The Lord has used Luke 6:43-45 to make an indelible print on my heart. In relation to our world of compromise and relativism, there is some pretty black and white theology here. Jesus clearly points out that there is only either a good tree or a corrupt tree, good fruit or corrupt fruit, a good man or an evil man, a good treasure or an evil treasure.
I have found it personally challenging to check the value of my treasure. While some things in life may not be wrong, a person may place a value on the things of this life that is contrary to Christ. For example, in an evaluation of two surveys one by the Barna Group and the other by Life Way Research, Charles Stone observed that 60% of pastors found there greatest frustration to involve people issues in response their leadership or the organizational needs of the ministry while only 30% of pastors surveyed were found their biggest frustration to be people’s commitment to Christ (Five Ministry Killers and How to Defeat Them, 65). Why would twice as many pastors be more concerned about people following their leadership or falling in line with needs of the church rather than being faithful followers of Christ? Sometimes the treasure we hold onto is actually a self-centered one that seeks its own fame or sense of value over others.
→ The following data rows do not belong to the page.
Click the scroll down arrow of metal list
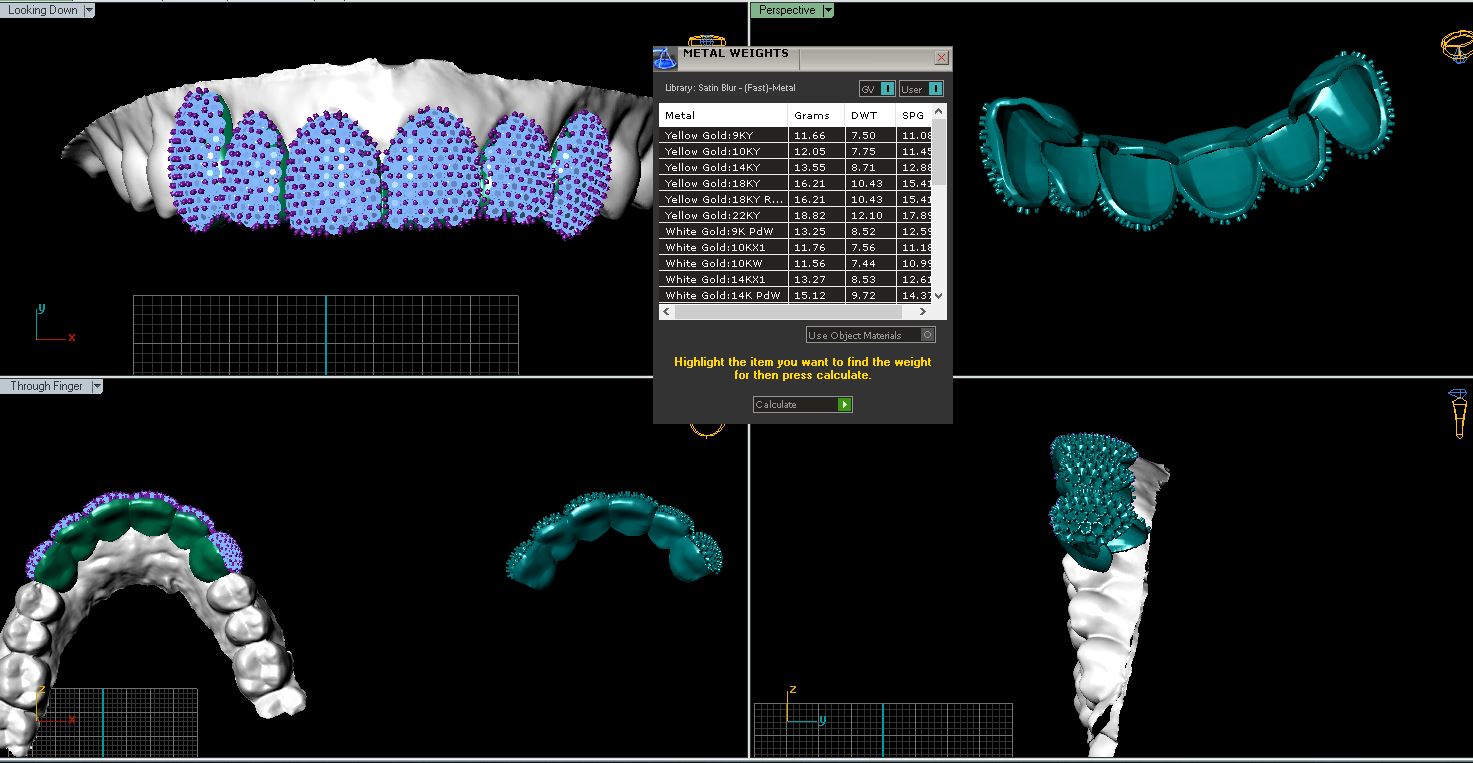This screenshot has width=1473, height=763. 939,296
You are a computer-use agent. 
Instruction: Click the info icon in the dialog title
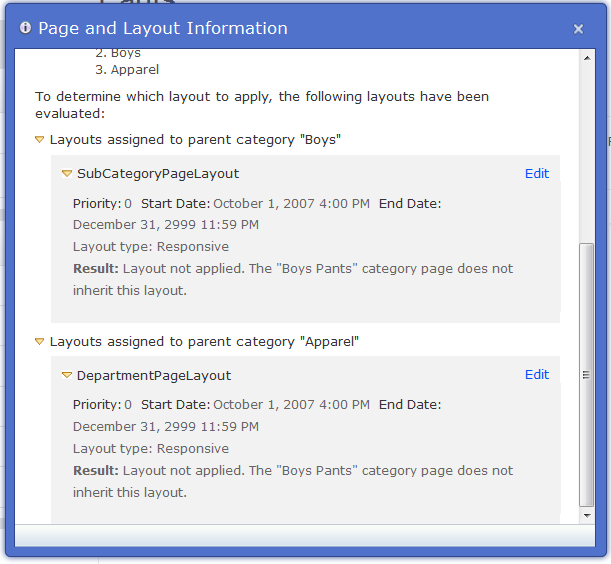click(x=26, y=29)
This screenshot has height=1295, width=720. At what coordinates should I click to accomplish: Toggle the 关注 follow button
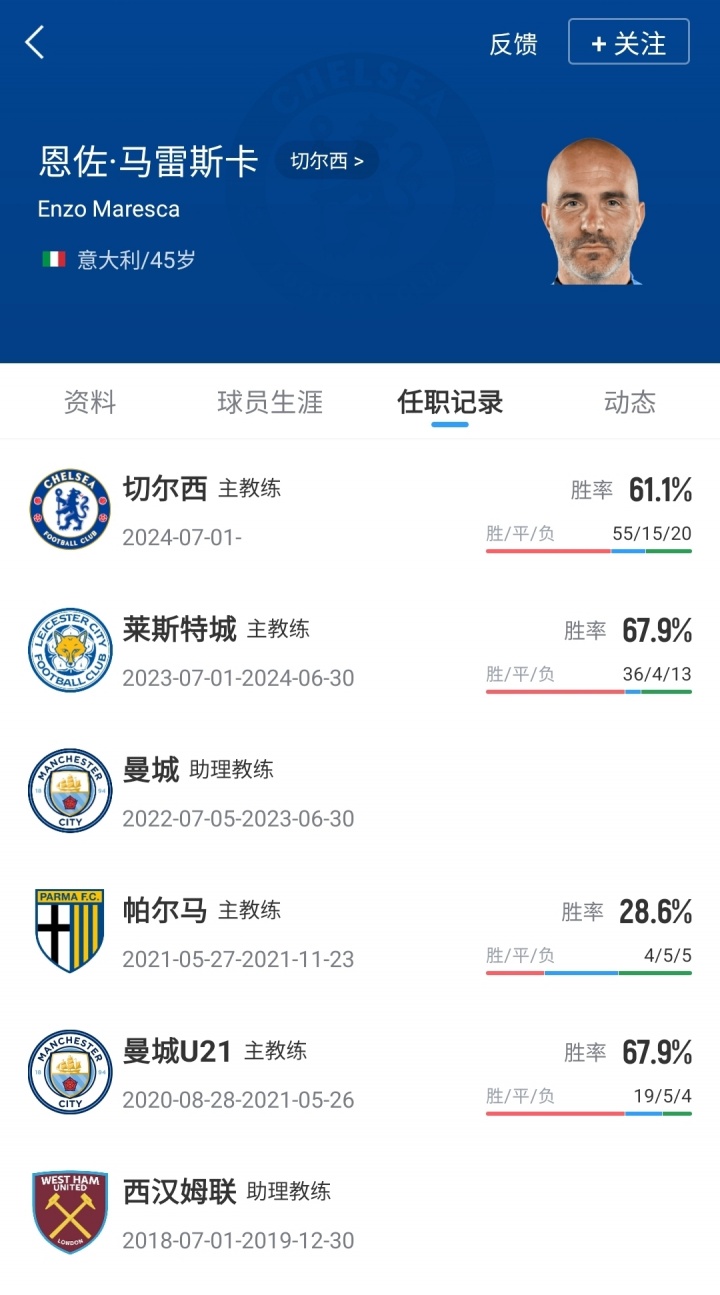628,43
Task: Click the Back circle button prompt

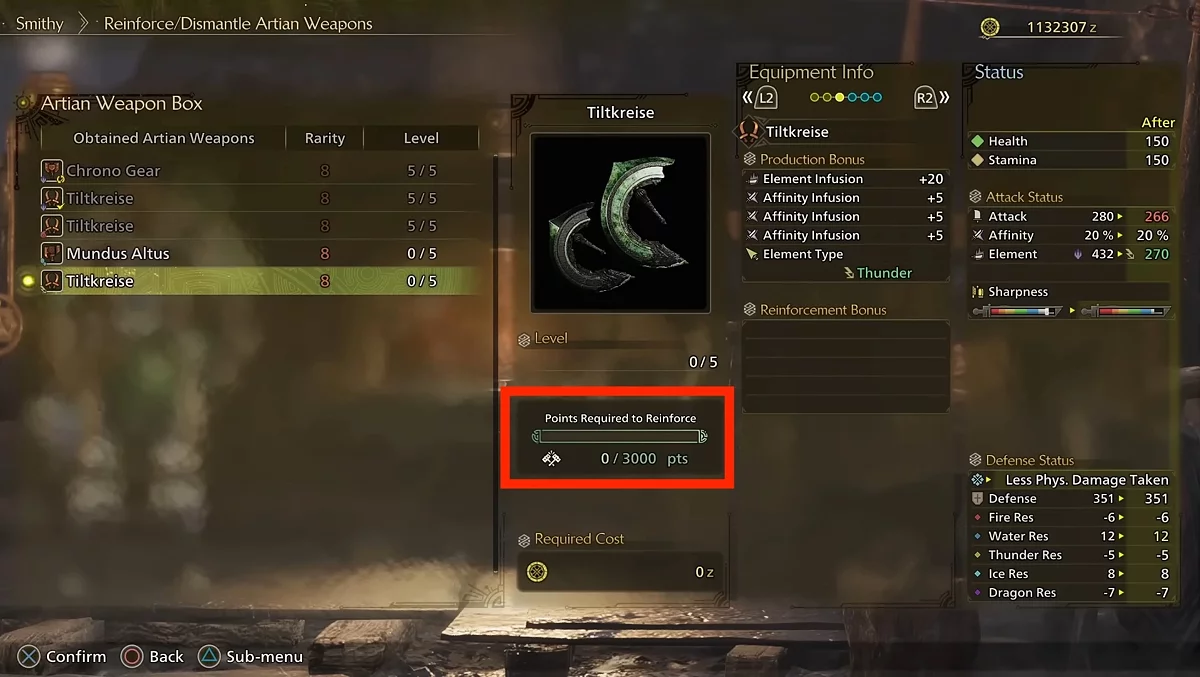Action: point(132,657)
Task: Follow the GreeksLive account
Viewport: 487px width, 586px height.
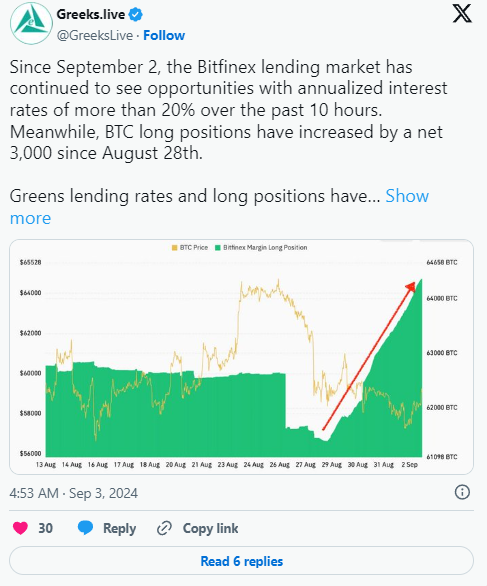Action: coord(164,35)
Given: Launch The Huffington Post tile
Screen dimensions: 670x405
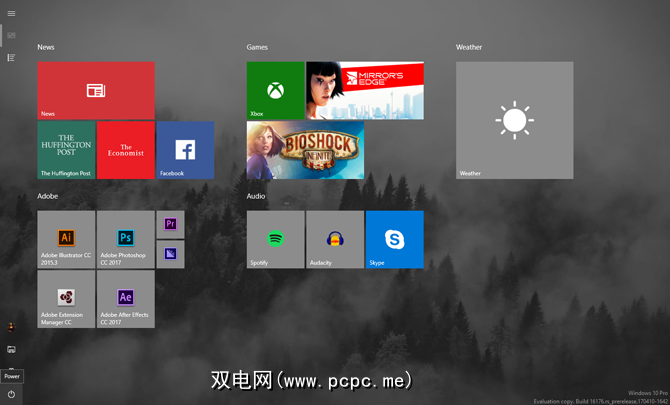Looking at the screenshot, I should [x=66, y=150].
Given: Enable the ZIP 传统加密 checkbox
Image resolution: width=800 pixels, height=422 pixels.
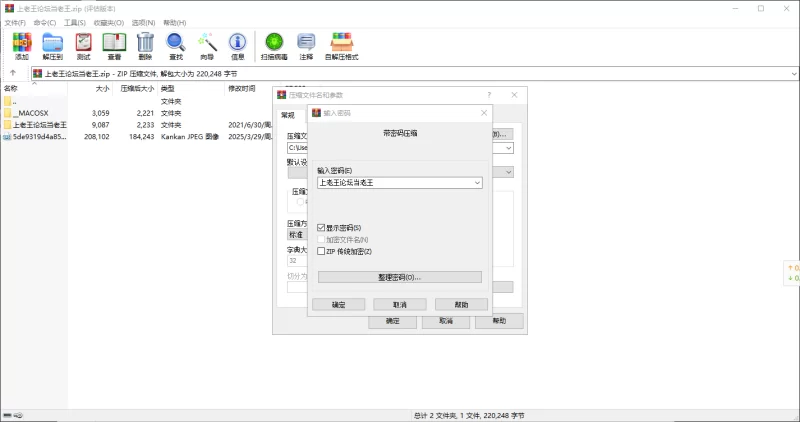Looking at the screenshot, I should pos(321,251).
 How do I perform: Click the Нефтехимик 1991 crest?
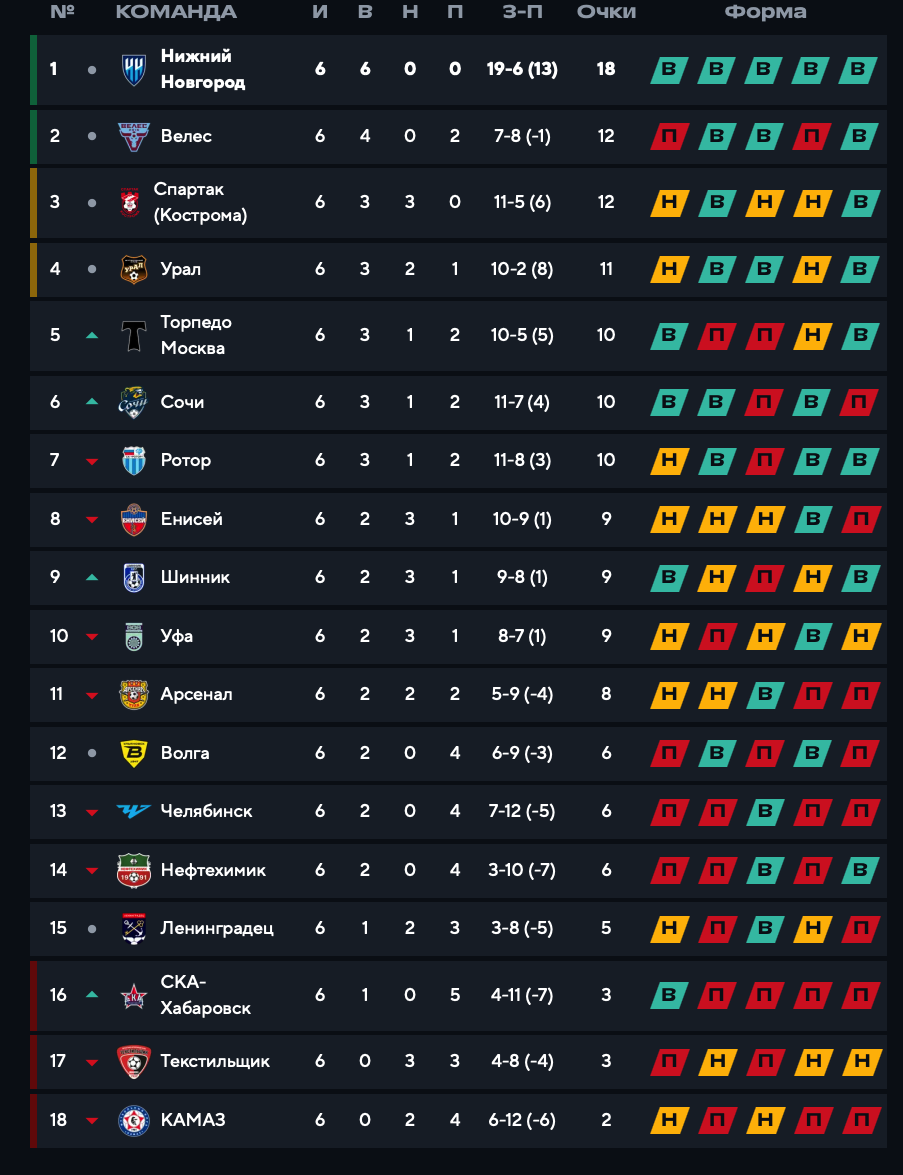click(x=133, y=870)
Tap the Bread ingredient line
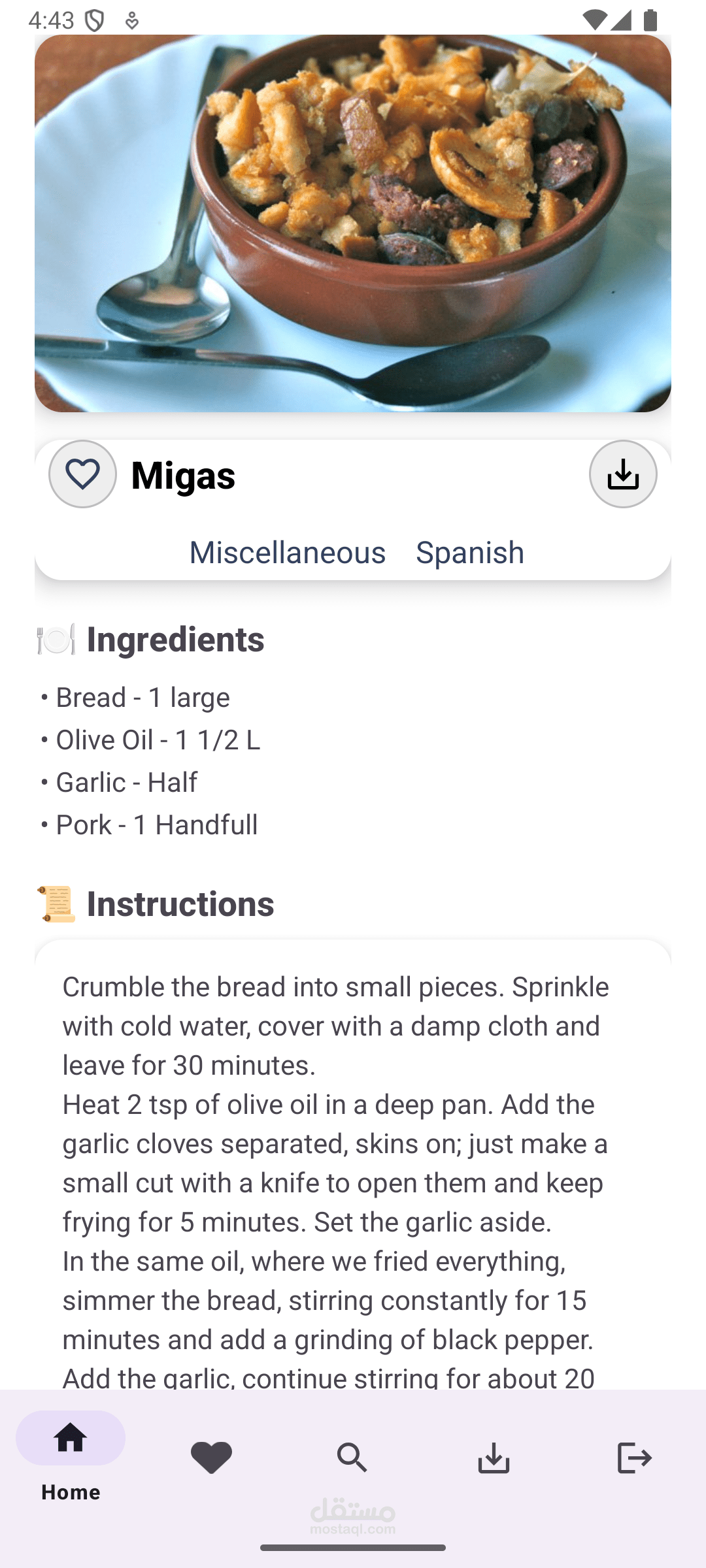706x1568 pixels. 143,697
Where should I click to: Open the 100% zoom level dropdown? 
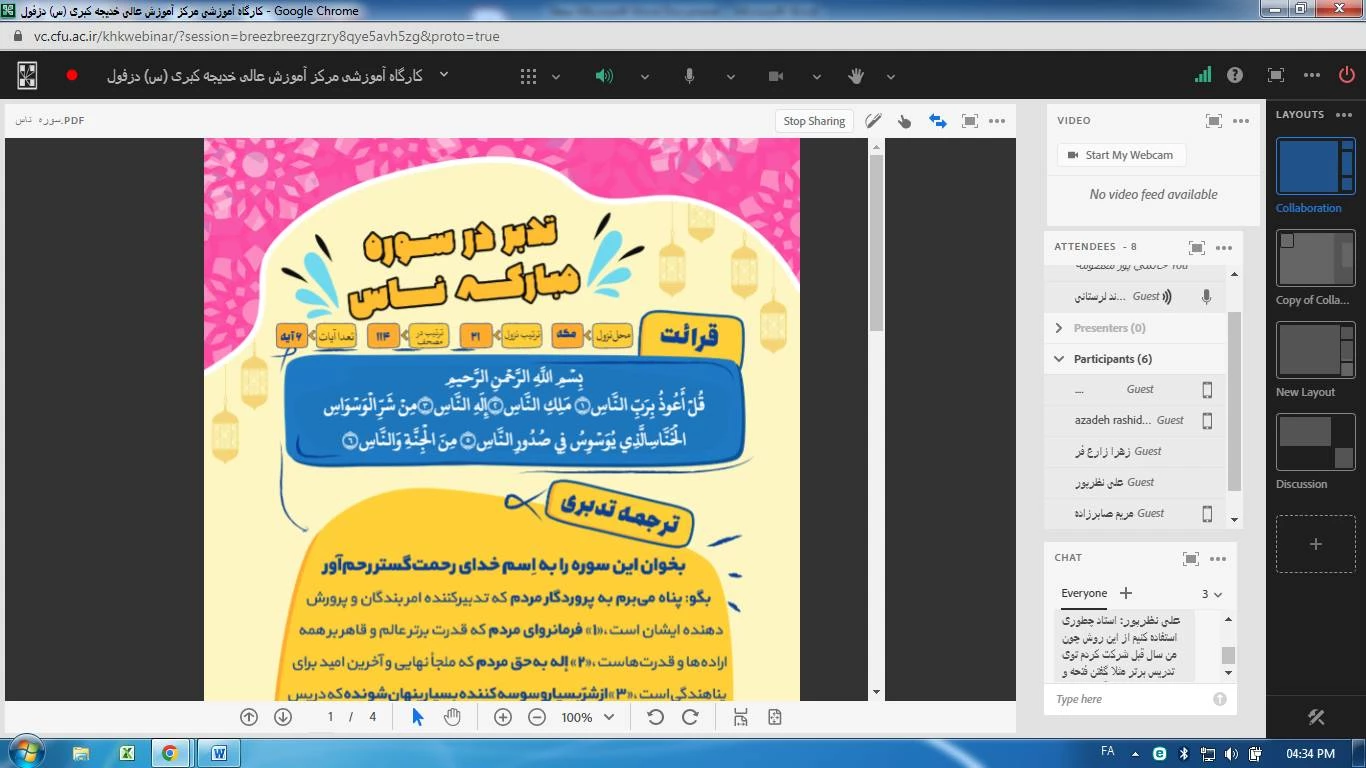pyautogui.click(x=608, y=717)
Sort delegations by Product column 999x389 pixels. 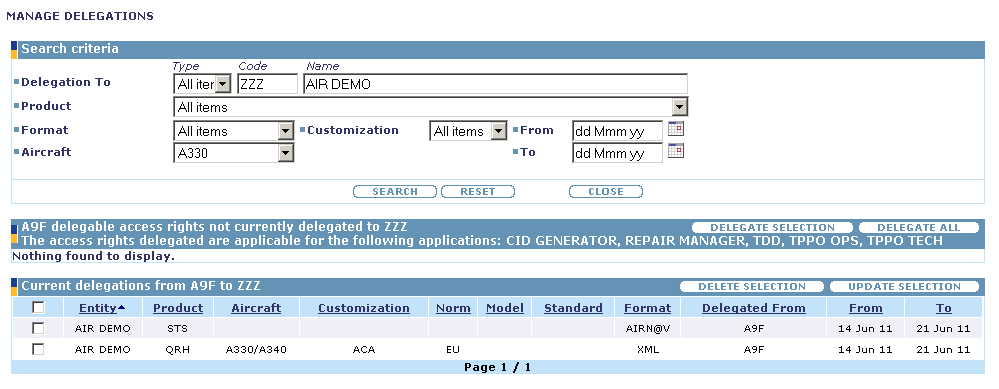tap(178, 308)
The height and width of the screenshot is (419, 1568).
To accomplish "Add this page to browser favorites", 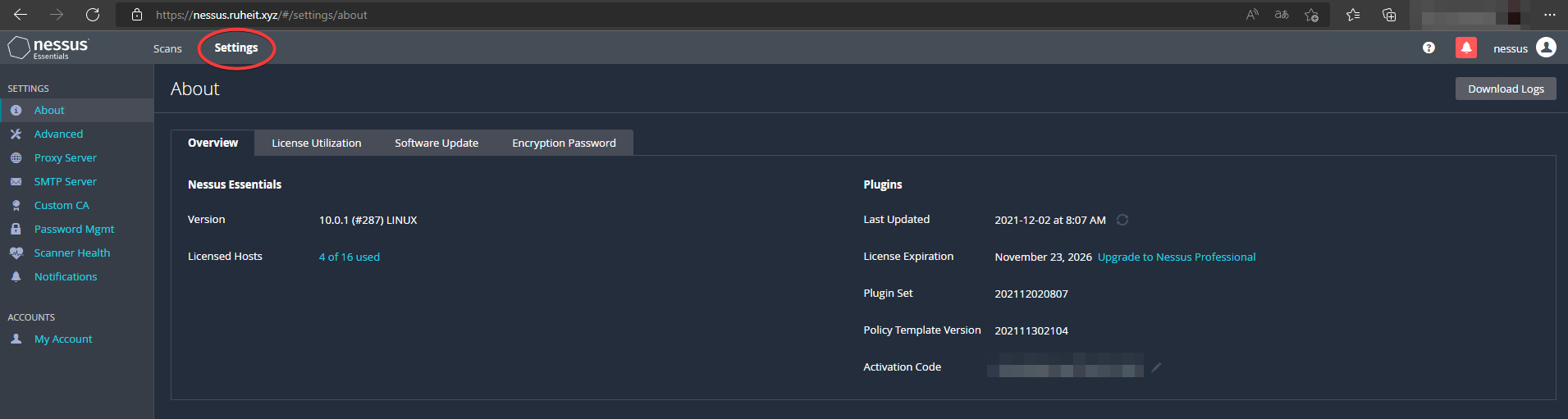I will point(1311,15).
Good fruit flows from the heart of a loving and forgiving spirit. The parable itself is linked to verses 37-38 which say “Judge not, and ye shall not be judged: condemn not, and ye shall not be condemned: forgive, and ye shall be forgiven: 38 Give, and it shall be given unto you; good measure, pressed down, and shaken together, and running over, shall men give into your bosom. For with the same measure that ye mete withal it shall be measured to you again.” The command to give in verse 38 is not merely speaking about possessions. This would be to rip the verse from its context. Verse 38 speaks more to having a forgiving spirit in the context of the sermon especially when considering the command to be merciful in verse (v. 36). That fact God has lavished His forgiveness on us, begs that we do likewise with others. Now, here is where Jesus hits the listeners right between the eyes. Jesus clearly points out that a good treasure brings forth that which is good, but an evil treasure brings forth that which is evil (v. 45). What is your treasure made up of? Do you hold on to every grievance as if it were a piece of valuable gold? How much value do you place on loving others regardless of whether or not they will love you in return?
What things do you treasure such that you plead with God to help you grow and develop that the kind of fruit that He would call good?